Thursday, June 24, 2010

letter to a sister student midwife


I just finished a conversation with my 85 year-old grandmother who regaled me in detail about the birth of her first baby: a post-WWII birth in an overcrowded maternity ward where she labored entirely by herself, at times on a gurney in a hallway, and was forced by nurses not to push--nurses who slapped her face and laid themselves over her legs to keep them closed until the doctor could arrive, who promply knocked her out and pulled out her baby--her beautiful, black-haired baby girl--and when she awoke with empty arms and no recollection of the glory and payday of all her hard work, she had to beg, plead, insist, and finally bellow at the nurses to let her meet her baby--HER baby, HER baby.

Yes, my grandmother remembers everything--everything that was said (and not said), everything that was done (and not done), everything she wishes she had been conscious to experience, everything. She remembers everything. Meanwhile, the love of her life waited down the street at a bar (there was nowhere else to go, the waiting room was so crowded) because, of course, men weren't even allowed on the labor and delivery floor, nevermind in the delivery room. Yes, my grandfather, a war hero who had just earned a Purple Heart and a Bronze Star at Okinawa--a war hero who could get his ass blown off in a foxhole and watch his buddies die horrific, bloody deaths, but God forbid he witness the bloody miracle of the birth of his own child.

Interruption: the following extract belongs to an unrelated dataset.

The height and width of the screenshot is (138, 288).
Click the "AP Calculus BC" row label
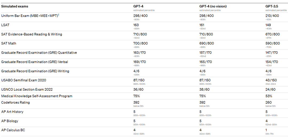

"That's just how babies were born back then..."

My grandmother's story is every American mother's story from that era. And yet. To this day. She knows in her heart, she knows to the center of her bones it was wrong, it was wrong. It was wrong. At 85 years old, still she grieves. Her motherheart, her womanheart will never forget how she gave her sacred body, her sacred birth, her sacred baby willingly and unquestioningly to a system that didn't know--and still does not know, and does not want to know, and never wanted to know--it is important how babies are born; it is important how mothers are born; it is important how fathers are born. She will never forget.

We. Mothers. Never. Forget.

This work is important. This work is more important than we even know, this calling to stand guard at the brave and infinite threshold of birth. Unfurl the pirate flag, sister. We sail for no country, no system, no insurance company, no hospital, no maternity ward, no doctor, no maniacal trend, no despicable standard of care, no twisted billion dollar industry. How many of our sisters--our pitocin-epidural-cesarean sisters--will look back with still-broken hearts and have nothing but the cold comfort of saying, "That's just how babies were born back then..."?

Well, not on our clock. We're taking it back. And we'll do it one woman at a time, but we're taking it back, so help me God.